Copy the rows below, replacing every "Where should I click to" with "Where do I click to" and leaving everything else unchanged.

Material shown:
****************************************

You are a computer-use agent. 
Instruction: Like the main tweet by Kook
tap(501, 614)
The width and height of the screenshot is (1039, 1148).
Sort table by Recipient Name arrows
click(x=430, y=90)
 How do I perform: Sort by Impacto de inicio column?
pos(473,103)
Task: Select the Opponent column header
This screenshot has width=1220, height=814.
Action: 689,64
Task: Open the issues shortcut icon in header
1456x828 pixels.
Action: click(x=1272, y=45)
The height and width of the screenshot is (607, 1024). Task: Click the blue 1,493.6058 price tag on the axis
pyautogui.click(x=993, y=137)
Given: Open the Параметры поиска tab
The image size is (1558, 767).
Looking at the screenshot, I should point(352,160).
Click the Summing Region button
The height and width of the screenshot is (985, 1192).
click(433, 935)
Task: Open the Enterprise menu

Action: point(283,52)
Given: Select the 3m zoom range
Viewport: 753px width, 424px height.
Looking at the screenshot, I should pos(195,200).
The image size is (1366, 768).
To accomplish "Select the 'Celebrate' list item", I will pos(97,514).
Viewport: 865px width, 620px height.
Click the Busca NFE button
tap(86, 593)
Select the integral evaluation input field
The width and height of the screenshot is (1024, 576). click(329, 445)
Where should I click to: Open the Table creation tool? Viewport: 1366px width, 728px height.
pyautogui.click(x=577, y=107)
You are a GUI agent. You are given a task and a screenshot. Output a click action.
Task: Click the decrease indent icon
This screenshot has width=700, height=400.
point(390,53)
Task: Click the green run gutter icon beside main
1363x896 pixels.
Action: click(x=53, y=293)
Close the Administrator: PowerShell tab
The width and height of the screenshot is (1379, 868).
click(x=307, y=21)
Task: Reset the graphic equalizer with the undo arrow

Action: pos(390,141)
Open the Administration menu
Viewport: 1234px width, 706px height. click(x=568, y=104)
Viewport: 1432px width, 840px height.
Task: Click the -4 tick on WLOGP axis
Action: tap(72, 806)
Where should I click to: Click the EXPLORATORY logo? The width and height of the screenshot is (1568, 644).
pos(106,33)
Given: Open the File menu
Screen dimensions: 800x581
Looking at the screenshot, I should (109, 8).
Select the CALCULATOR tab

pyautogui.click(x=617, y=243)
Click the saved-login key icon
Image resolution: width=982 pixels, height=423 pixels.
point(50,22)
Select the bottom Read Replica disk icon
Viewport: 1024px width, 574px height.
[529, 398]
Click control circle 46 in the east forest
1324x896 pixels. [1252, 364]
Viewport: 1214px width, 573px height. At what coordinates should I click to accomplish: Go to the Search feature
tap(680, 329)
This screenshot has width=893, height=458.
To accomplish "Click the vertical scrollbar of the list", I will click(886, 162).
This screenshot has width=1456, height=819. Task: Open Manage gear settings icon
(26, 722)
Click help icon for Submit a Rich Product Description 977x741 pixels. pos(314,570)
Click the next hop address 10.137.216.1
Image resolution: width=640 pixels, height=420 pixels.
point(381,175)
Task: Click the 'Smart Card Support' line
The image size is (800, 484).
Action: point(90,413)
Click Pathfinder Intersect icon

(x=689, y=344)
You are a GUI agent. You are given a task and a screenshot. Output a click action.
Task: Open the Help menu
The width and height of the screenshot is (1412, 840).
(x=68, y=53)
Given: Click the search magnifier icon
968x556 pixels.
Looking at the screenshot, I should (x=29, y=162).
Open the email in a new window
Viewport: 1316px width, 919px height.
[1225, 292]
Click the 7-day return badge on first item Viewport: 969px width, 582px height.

****************************************

Solution to the exercise:
You are a computer-use agent. 
Instruction: Like the main tweet by Kook
tap(501, 614)
The width and height of the screenshot is (1039, 1148).
Sort table by Recipient Name arrows
click(x=430, y=90)
 How do I perform: Sort by Impacto de inicio column?
pos(473,103)
Task: Select the Opponent column header
This screenshot has width=1220, height=814.
Action: 689,64
Task: Open the issues shortcut icon in header
1456x828 pixels.
Action: click(x=1272, y=45)
The height and width of the screenshot is (607, 1024). Task: Click the blue 1,493.6058 price tag on the axis
pyautogui.click(x=993, y=137)
Given: Open the Параметры поиска tab
The image size is (1558, 767).
Looking at the screenshot, I should point(352,160).
Click the Summing Region button
The height and width of the screenshot is (985, 1192).
click(433, 935)
Task: Open the Enterprise menu

Action: point(283,52)
Given: Select the 3m zoom range
Viewport: 753px width, 424px height.
Looking at the screenshot, I should pos(195,200).
The image size is (1366, 768).
To accomplish "Select the 'Celebrate' list item", I will pos(97,514).
Viewport: 865px width, 620px height.
Click the Busca NFE button
tap(86, 593)
Select the integral evaluation input field
The width and height of the screenshot is (1024, 576). click(329, 445)
Where do I click to: Open the Table creation tool? Viewport: 1366px width, 728px height.
pyautogui.click(x=577, y=107)
You are a GUI agent. You are given a task and a screenshot. Output a click action.
Task: Click the decrease indent icon
This screenshot has width=700, height=400.
point(390,53)
Task: Click the green run gutter icon beside main
1363x896 pixels.
Action: click(x=53, y=293)
Close the Administrator: PowerShell tab
The width and height of the screenshot is (1379, 868).
click(x=307, y=21)
Task: Reset the graphic equalizer with the undo arrow

Action: pos(390,141)
Open the Administration menu
Viewport: 1234px width, 706px height. click(x=568, y=104)
Viewport: 1432px width, 840px height.
Task: Click the -4 tick on WLOGP axis
Action: tap(72, 806)
Where do I click to: Click the EXPLORATORY logo? The width and height of the screenshot is (1568, 644).
pos(106,33)
Given: Open the File menu
Screen dimensions: 800x581
Looking at the screenshot, I should (109, 8).
Select the CALCULATOR tab

pyautogui.click(x=617, y=243)
Click the saved-login key icon
Image resolution: width=982 pixels, height=423 pixels.
point(50,22)
Select the bottom Read Replica disk icon
Viewport: 1024px width, 574px height.
[529, 398]
Click control circle 46 in the east forest
1324x896 pixels. [1252, 364]
Viewport: 1214px width, 573px height. At what coordinates should I click to accomplish: Go to the Search feature
tap(680, 329)
This screenshot has width=893, height=458.
To accomplish "Click the vertical scrollbar of the list", I will click(886, 162).
This screenshot has width=1456, height=819. Task: Open Manage gear settings icon
(26, 722)
Click help icon for Submit a Rich Product Description 977x741 pixels. pos(314,570)
Click the next hop address 10.137.216.1
Image resolution: width=640 pixels, height=420 pixels.
point(381,175)
Task: Click the 'Smart Card Support' line
The image size is (800, 484).
Action: point(90,413)
Click Pathfinder Intersect icon

(x=689, y=344)
You are a GUI agent. You are given a task and a screenshot. Output a click action.
Task: Open the Help menu
The width and height of the screenshot is (1412, 840).
(x=68, y=53)
Given: Click the search magnifier icon
968x556 pixels.
Looking at the screenshot, I should (x=29, y=162).
Open the email in a new window
Viewport: 1316px width, 919px height.
[1225, 292]
Click the 7-day return badge on first item Viewport: 969px width, 582px height.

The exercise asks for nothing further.